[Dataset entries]
--------

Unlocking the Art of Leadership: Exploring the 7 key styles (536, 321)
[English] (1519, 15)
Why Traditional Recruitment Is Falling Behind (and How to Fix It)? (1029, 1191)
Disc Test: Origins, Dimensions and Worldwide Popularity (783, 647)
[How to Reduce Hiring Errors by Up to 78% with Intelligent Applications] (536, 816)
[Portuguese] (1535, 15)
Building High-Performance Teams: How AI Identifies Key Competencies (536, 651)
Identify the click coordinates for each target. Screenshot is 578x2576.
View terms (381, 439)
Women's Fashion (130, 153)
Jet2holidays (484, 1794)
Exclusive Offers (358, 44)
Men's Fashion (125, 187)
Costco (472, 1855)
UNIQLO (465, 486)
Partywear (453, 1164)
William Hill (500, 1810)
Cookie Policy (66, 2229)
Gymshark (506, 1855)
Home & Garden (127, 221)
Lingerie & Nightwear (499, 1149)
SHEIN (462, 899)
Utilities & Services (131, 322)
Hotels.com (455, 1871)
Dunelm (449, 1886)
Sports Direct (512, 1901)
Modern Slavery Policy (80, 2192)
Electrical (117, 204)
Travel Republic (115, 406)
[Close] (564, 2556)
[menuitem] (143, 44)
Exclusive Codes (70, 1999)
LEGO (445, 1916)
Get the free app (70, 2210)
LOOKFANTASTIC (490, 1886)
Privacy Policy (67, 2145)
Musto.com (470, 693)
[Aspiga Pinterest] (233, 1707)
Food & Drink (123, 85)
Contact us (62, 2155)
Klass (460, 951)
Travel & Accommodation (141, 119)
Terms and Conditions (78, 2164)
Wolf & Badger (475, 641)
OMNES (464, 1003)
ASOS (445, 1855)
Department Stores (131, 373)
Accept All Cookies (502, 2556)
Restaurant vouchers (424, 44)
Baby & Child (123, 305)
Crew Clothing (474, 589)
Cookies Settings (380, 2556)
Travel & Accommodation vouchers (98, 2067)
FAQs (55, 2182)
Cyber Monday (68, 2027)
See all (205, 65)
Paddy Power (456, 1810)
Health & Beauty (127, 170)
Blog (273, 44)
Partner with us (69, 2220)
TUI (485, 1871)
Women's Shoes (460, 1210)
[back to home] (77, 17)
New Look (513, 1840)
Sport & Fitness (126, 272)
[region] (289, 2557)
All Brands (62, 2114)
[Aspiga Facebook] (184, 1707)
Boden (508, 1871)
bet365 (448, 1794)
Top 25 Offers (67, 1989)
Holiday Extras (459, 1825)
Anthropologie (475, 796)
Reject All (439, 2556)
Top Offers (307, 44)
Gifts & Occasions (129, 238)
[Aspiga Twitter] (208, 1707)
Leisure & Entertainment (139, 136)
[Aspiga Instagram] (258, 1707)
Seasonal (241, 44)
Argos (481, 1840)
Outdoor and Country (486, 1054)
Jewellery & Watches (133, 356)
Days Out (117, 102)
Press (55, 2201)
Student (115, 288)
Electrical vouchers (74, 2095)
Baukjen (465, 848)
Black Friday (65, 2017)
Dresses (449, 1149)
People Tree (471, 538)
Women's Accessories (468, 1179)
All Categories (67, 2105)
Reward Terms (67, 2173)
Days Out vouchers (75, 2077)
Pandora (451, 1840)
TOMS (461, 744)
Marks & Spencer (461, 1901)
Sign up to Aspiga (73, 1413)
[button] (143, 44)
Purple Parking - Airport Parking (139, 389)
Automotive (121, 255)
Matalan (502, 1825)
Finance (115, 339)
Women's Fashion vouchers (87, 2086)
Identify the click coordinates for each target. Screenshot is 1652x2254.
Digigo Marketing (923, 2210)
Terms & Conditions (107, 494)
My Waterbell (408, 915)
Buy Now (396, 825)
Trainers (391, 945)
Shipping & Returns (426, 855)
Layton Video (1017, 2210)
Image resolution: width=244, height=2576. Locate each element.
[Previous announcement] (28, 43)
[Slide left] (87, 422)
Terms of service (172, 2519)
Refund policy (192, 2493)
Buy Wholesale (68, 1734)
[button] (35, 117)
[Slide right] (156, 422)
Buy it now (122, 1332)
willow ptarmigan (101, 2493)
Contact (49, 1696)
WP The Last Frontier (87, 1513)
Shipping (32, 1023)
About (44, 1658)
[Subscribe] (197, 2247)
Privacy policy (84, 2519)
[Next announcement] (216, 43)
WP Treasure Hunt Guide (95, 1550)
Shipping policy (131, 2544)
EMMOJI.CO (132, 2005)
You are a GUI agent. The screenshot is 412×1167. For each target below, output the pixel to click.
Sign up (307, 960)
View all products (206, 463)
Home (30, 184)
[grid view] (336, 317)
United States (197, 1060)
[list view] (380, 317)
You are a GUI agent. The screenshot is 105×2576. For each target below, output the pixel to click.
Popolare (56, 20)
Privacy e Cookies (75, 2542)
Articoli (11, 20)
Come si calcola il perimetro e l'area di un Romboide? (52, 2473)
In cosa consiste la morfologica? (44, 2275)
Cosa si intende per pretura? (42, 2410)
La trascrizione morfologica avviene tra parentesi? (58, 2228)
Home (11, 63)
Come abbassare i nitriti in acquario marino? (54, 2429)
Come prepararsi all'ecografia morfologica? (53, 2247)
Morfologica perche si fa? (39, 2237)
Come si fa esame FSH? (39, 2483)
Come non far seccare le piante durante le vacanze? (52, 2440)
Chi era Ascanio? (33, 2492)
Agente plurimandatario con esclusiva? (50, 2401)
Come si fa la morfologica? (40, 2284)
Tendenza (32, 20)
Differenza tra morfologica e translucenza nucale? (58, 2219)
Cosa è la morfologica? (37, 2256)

--------

Exactly as they stand above, write out the entries.

Unlocking the Art of Leadership: Exploring the 7 key styles (536, 321)
[English] (1519, 15)
Why Traditional Recruitment Is Falling Behind (and How to Fix It)? (1029, 1191)
Disc Test: Origins, Dimensions and Worldwide Popularity (783, 647)
[How to Reduce Hiring Errors by Up to 78% with Intelligent Applications] (536, 816)
[Portuguese] (1535, 15)
Building High-Performance Teams: How AI Identifies Key Competencies (536, 651)
Identify the click coordinates for each target. Screenshot is 578x2576.
View terms (381, 439)
Women's Fashion (130, 153)
Jet2holidays (484, 1794)
Exclusive Offers (358, 44)
Men's Fashion (125, 187)
Costco (472, 1855)
UNIQLO (465, 486)
Partywear (453, 1164)
William Hill (500, 1810)
Cookie Policy (66, 2229)
Gymshark (506, 1855)
Home & Garden (127, 221)
Lingerie & Nightwear (499, 1149)
SHEIN (462, 899)
Utilities & Services (131, 322)
Hotels.com (455, 1871)
Dunelm (449, 1886)
Sports Direct (512, 1901)
Modern Slavery Policy (80, 2192)
Electrical (117, 204)
Travel Republic (115, 406)
[Close] (564, 2556)
[menuitem] (143, 44)
Exclusive Codes (70, 1999)
LEGO (445, 1916)
Get the free app (70, 2210)
LOOKFANTASTIC (490, 1886)
Privacy Policy (67, 2145)
Musto.com (470, 693)
[Aspiga Pinterest] (233, 1707)
Food & Drink (123, 85)
Contact us (62, 2155)
Klass (460, 951)
Travel & Accommodation (141, 119)
Terms and Conditions (78, 2164)
Wolf & Badger (475, 641)
OMNES (464, 1003)
ASOS (445, 1855)
Department Stores (131, 373)
Accept All Cookies (502, 2556)
Restaurant vouchers (424, 44)
Baby & Child (123, 305)
Crew Clothing (474, 589)
Cookies Settings (380, 2556)
Travel & Accommodation vouchers (98, 2067)
FAQs (55, 2182)
Cyber Monday (68, 2027)
See all (205, 65)
Paddy Power (456, 1810)
Health & Beauty (127, 170)
Blog (273, 44)
Partner with us (69, 2220)
TUI (485, 1871)
Women's Shoes (460, 1210)
[back to home] (77, 17)
New Look (513, 1840)
Sport & Fitness (126, 272)
[region] (289, 2557)
All Brands (62, 2114)
[Aspiga Facebook] (184, 1707)
Boden (508, 1871)
bet365 (448, 1794)
Top 25 Offers (67, 1989)
Holiday Extras (459, 1825)
Anthropologie (475, 796)
Reject All (439, 2556)
Top Offers (307, 44)
Gifts & Occasions (129, 238)
[Aspiga Twitter] (208, 1707)
Leisure & Entertainment (139, 136)
[Aspiga Instagram] (258, 1707)
Seasonal (241, 44)
Argos (481, 1840)
Outdoor and Country (486, 1054)
Jewellery & Watches (133, 356)
Days Out (117, 102)
Press (55, 2201)
Student (115, 288)
Electrical vouchers (74, 2095)
Baukjen (465, 848)
Black Friday (65, 2017)
Dresses (449, 1149)
People Tree (471, 538)
Women's Accessories (468, 1179)
All Categories (67, 2105)
Reward Terms (67, 2173)
Days Out vouchers (75, 2077)
Pandora (451, 1840)
TOMS (461, 744)
Marks & Spencer (461, 1901)
Sign up to Aspiga (73, 1413)
[button] (143, 44)
Purple Parking - Airport Parking (139, 389)
Automotive (121, 255)
Matalan (502, 1825)
Finance (115, 339)
Women's Fashion vouchers (87, 2086)
Identify the click coordinates for each target. Screenshot is 1652x2254.
Digigo Marketing (923, 2210)
Terms & Conditions (107, 494)
My Waterbell (408, 915)
Buy Now (396, 825)
Trainers (391, 945)
Shipping & Returns (426, 855)
Layton Video (1017, 2210)
Image resolution: width=244, height=2576. Locate each element.
[Previous announcement] (28, 43)
[Slide left] (87, 422)
Terms of service (172, 2519)
Refund policy (192, 2493)
Buy Wholesale (68, 1734)
[button] (35, 117)
[Slide right] (156, 422)
Buy it now (122, 1332)
willow ptarmigan (101, 2493)
Contact (49, 1696)
WP The Last Frontier (87, 1513)
Shipping (32, 1023)
About (44, 1658)
[Subscribe] (197, 2247)
Privacy policy (84, 2519)
[Next announcement] (216, 43)
WP Treasure Hunt Guide (95, 1550)
Shipping policy (131, 2544)
EMMOJI.CO (132, 2005)
You are a GUI agent. The screenshot is 412×1167. For each target below, output the pixel to click.
Sign up (307, 960)
View all products (206, 463)
Home (30, 184)
[grid view] (336, 317)
United States (197, 1060)
[list view] (380, 317)
You are a GUI agent. The screenshot is 105×2576. For each target below, output the pixel to click.
Popolare (56, 20)
Privacy e Cookies (75, 2542)
Articoli (11, 20)
Come si calcola il perimetro e l'area di un Romboide? (52, 2473)
In cosa consiste la morfologica? (44, 2275)
Cosa si intende per pretura? (42, 2410)
La trascrizione morfologica avviene tra parentesi? (58, 2228)
Home (11, 63)
Come abbassare i nitriti in acquario marino? (54, 2429)
Come prepararsi all'ecografia morfologica? (53, 2247)
Morfologica perche si fa? (39, 2237)
Come si fa esame FSH? (39, 2483)
Come non far seccare le piante durante le vacanze? (52, 2440)
Chi era Ascanio? (33, 2492)
Agente plurimandatario con esclusiva? (50, 2401)
Come si fa la morfologica? (40, 2284)
Tendenza (32, 20)
Differenza tra morfologica e translucenza nucale? (58, 2219)
Cosa è la morfologica? (37, 2256)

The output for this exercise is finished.